_WHAT YOU NEED TO DO_
Pull every line of text from the data below, copying each word for word, and omit the pictures.

_DATA ENTRIES_
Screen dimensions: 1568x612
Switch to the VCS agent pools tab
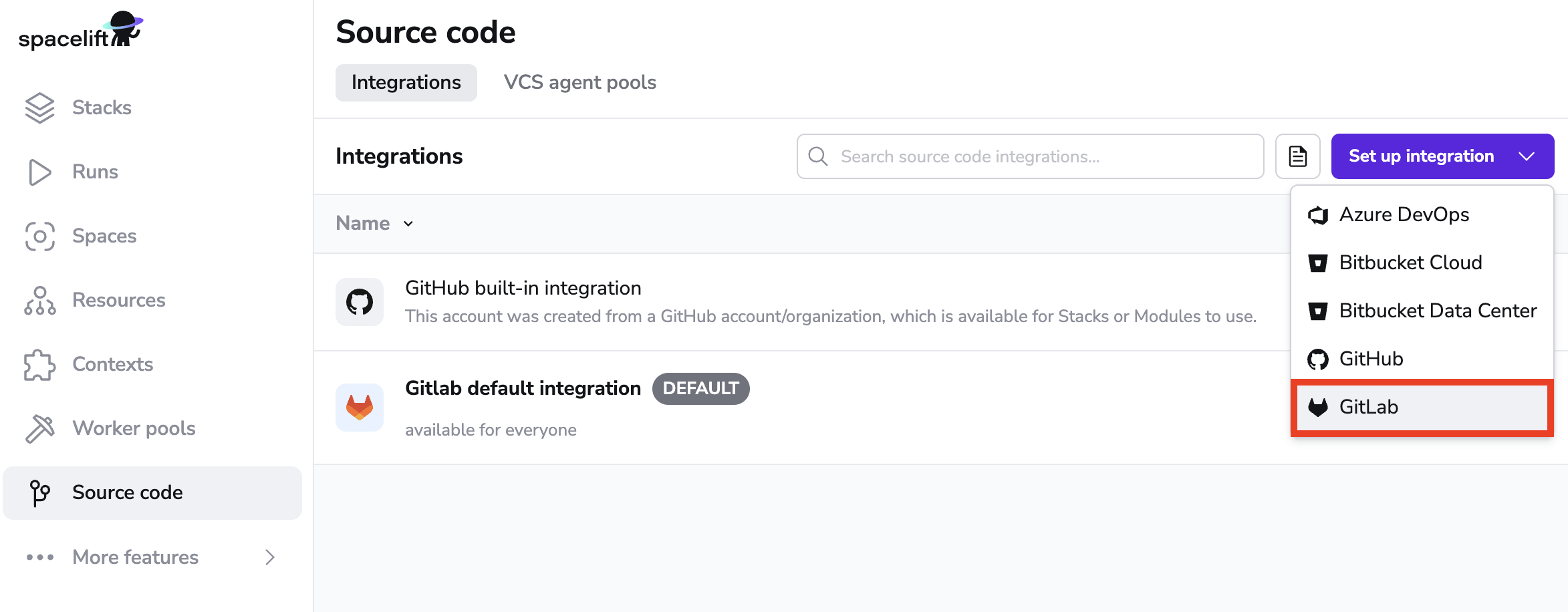(579, 82)
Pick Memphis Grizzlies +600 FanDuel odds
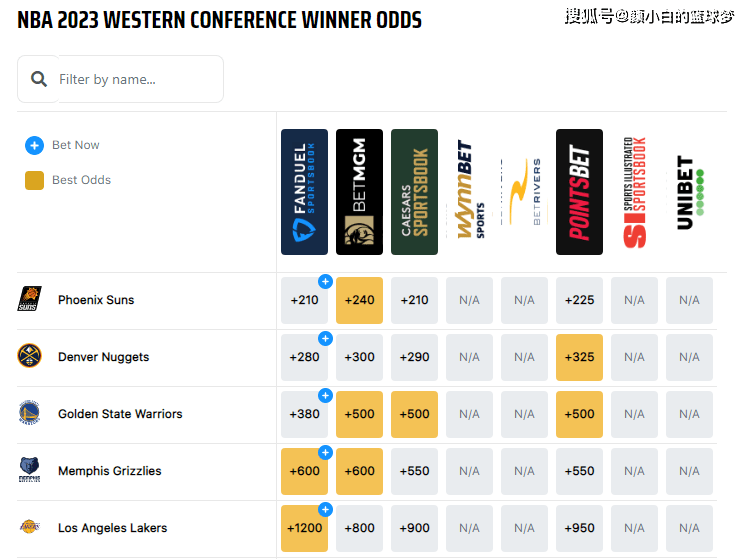 click(304, 471)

_SOLUTION FOR THIS PROBLEM_
Screen dimensions: 1568x612
Switch to the VCS agent pools tab
(579, 82)
Pick Memphis Grizzlies +600 FanDuel odds
 click(304, 471)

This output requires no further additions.